RailsをきっかけにWebプログラミングの分野で大きな人気を集めていますが、その他にもシステム管理やテキスト処理用の言語としても広く使われています。
本日紹介する「rb」はそのような用途に便利な、Rubyを他のUNIXコマンドと組み合わせる際に効果を発揮するわずか10行で構成されたスクリプトです。
標準入力から受け取った情報を、Rubyのメソッドを利用して加工し、標準出力に書き出すことが可能で、今までawkやsedなどさまざまなツールを組み合わせる必要があった処理を簡潔に記述することが可能となっています。
rbの使用方法
rbは以下のコマンドによってインストールすることができます。
sudo curl https://raw.githubusercontent.com/thisredone/rb/master/rb -o /usr/local/bin/rb && sudo chmod +x /usr/local/bin/rb
単にスクリプトをダウンロードして実行ビットを立てているだけです。インストールする場所を/usr/local/bin以外に変更したい場合、手動でダウンロードしてコピーすれば良いでしょう。
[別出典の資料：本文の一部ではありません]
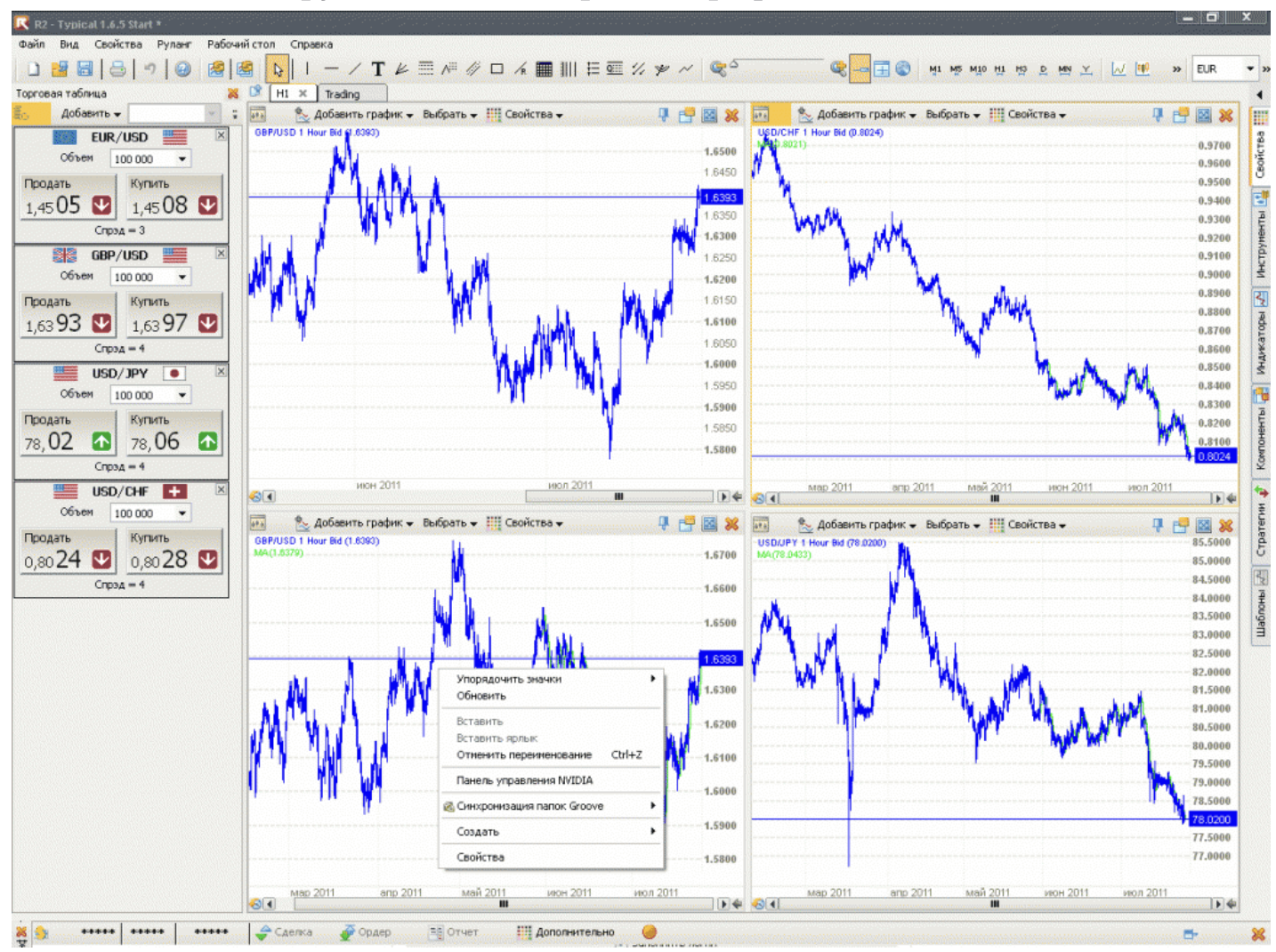Click the Help question mark icon

[182, 69]
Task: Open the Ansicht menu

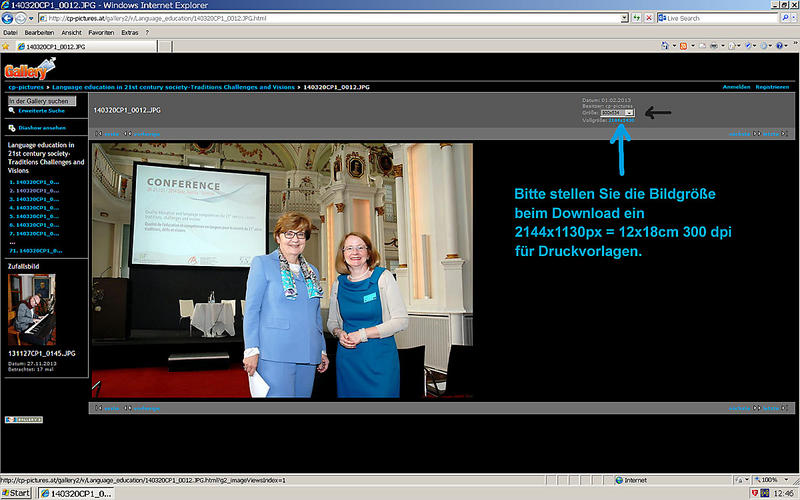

rbは基本的に標準入力から読み込んだ情報を配列として処理しますが、オプションで「-l」を指定したシングルラインモードでは、標準入力の各行に対して処理を実行します。
例えば「ls -l」の出力を加工する場合を考えます。そのまま実行すると以下のようになります。
$ ls -l total 16 drwxr-xr-x 3 sora staff 102 8 14 22:18 cgi-bin/ -rw-r--r-- 1 sora staff 512 8 14 22:33 index.html -rw-r--r-- 1 sora staff 542 8 14 22:22 test.html
先頭の「total」行を削除したい場合、「drop 1」を指定して配列の先頭要素を削除します。
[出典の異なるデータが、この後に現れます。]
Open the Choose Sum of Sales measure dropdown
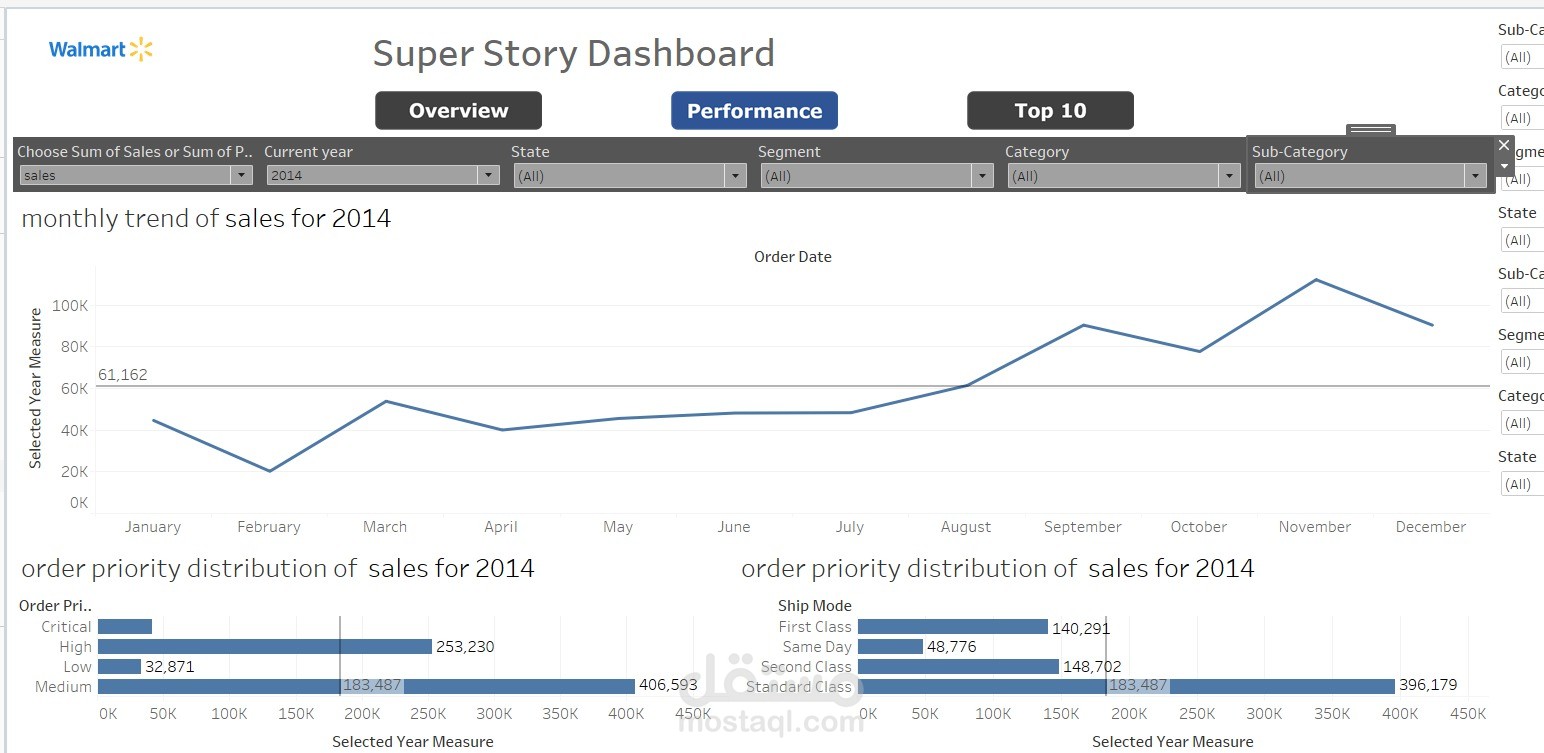The height and width of the screenshot is (753, 1544). click(241, 175)
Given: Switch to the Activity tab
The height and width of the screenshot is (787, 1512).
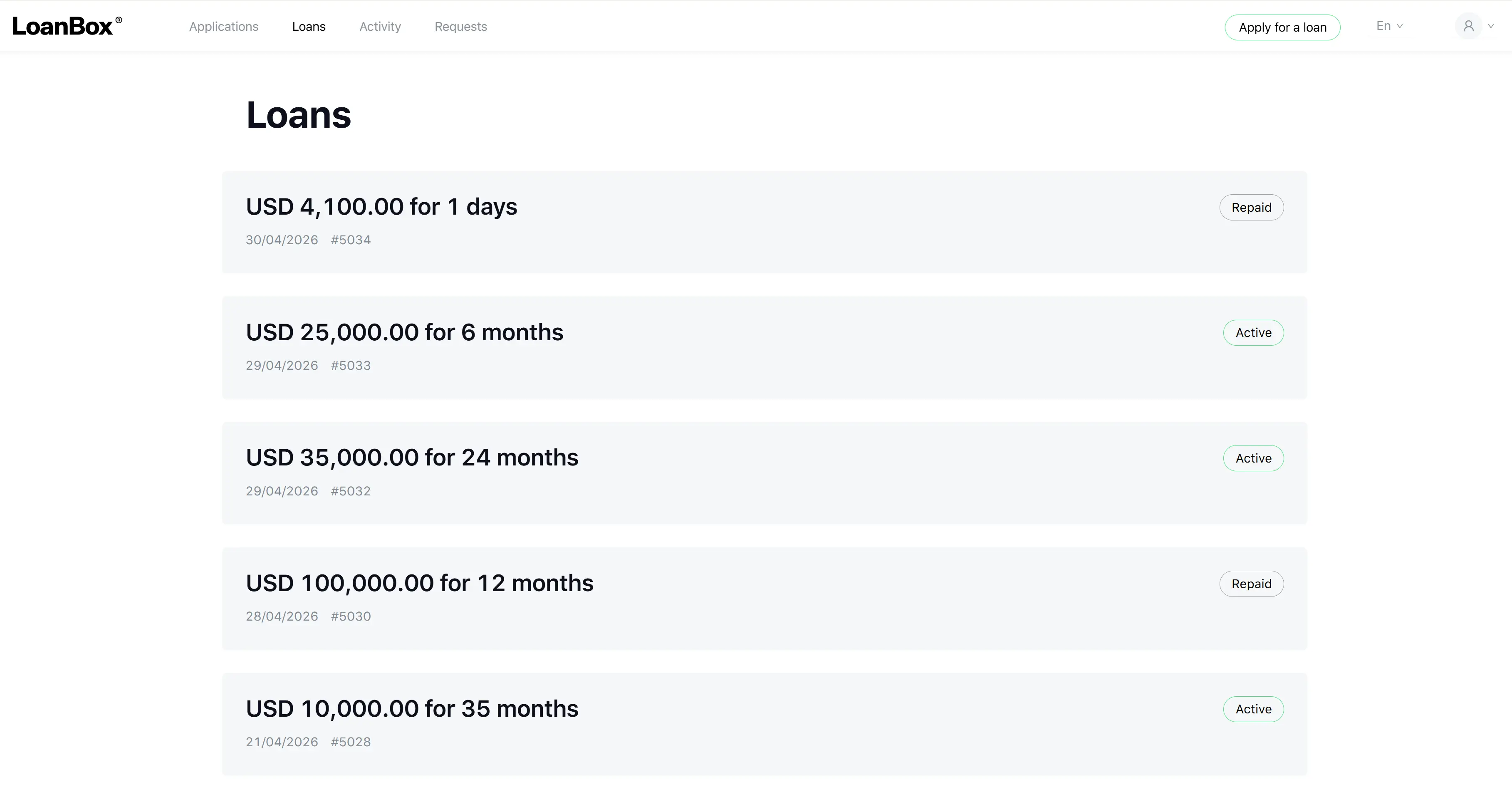Looking at the screenshot, I should point(380,27).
$ ls -l | rb drop 1 drwxr-xr-x 3 sora staff 102 8 14 22:18 cgi-bin/ -rw-r--r-- 1 sora staff 512 8 14 22:33 index.html -rw-r--r-- 1 sora staff 542 8 14 22:22 test.html
さらにこの各行からファイル名だけを取得したい場合、シングルラインモードでsplitし、最後の要素を取得すれば良いということになります。
$ ls -l | rb drop 1 | rb -l "split[-1]" cgi-bin/ index.html test.html
なぜこうなるの、Ruby開発者の方ならばスクリプト本体を解読してみるのをおすすめします。
#!/usr/bin/env ruby
def execute(_, code)
puts _.instance_eval(&code)
rescue Errno::EPIPE
exit
end
single_line = ARGV[0] == '-l'
expr = ARGV.drop(single_line ? 1 : 0).join(' ')
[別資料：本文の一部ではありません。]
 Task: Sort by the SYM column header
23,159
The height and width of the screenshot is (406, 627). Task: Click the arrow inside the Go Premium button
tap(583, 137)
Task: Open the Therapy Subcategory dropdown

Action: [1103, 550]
code = eval("Proc.new { #{expr} }")
single_line ? STDIN.each { |l| execute(l.chomp, code) } : execute(STDIN.readlines, code)
シングルラインモードの場合標準入力の各行の文字列に対してコードが実行され、それ以外の通常モードの場合、読み込んだ標準入力全体が配列に格納されコードが実行されているのがわかります。
まとめ
rbを利用すれば標準入力から受け取った情報を加工して、標準出力に書き出す、いわゆるフィルタ的な処理を簡単に記述することができます。Rubyを普段から使用している方はちょっとした処理が便利にできないか試してみてはいかがでしょうか。